TO DO: Although the records contain pictures, repeat only the text of every line exactly.

PROVIDED INFORMATION:
========================================================================
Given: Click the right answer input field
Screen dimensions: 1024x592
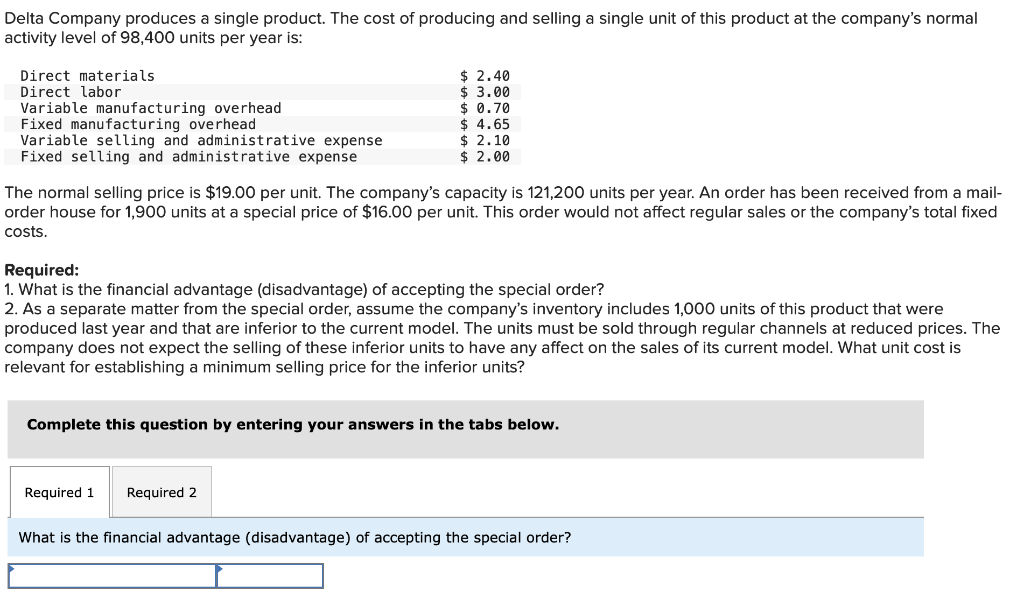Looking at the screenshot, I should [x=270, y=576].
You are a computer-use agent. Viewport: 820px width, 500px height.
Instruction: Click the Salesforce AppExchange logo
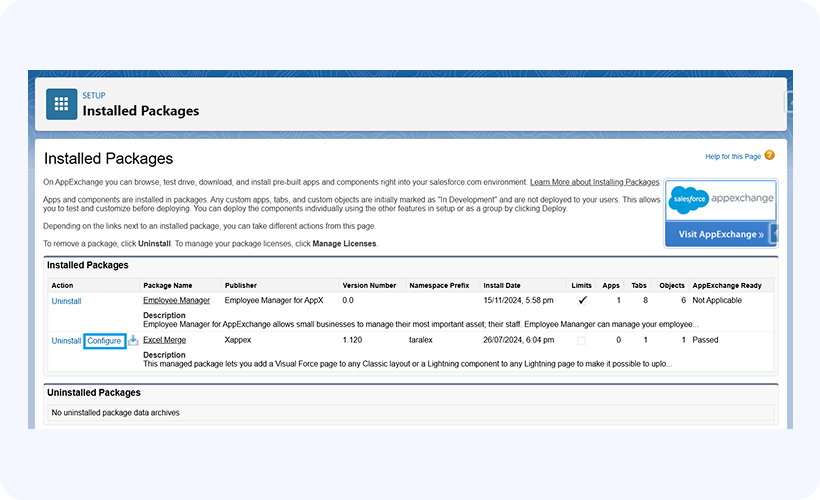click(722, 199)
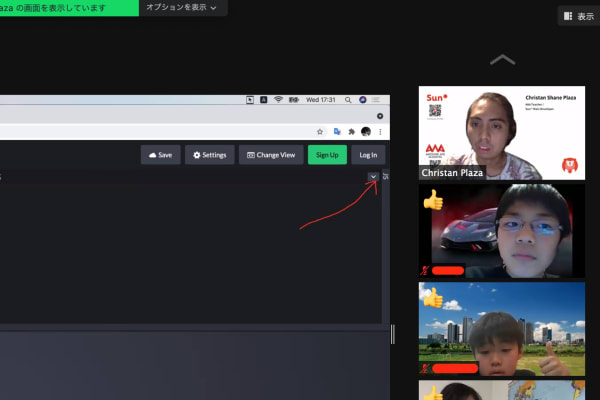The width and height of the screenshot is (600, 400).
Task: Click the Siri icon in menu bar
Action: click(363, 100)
========================================================================
RESPONSE:
Given: Click the right answer input field
Screen dimensions: 1024x592
Looking at the screenshot, I should [x=270, y=576].
You are a computer-use agent. Viewport: 820px width, 500px height.
Instruction: Click the Salesforce AppExchange logo
click(722, 199)
The width and height of the screenshot is (600, 400).
Task: Click the Siri icon in menu bar
Action: click(363, 100)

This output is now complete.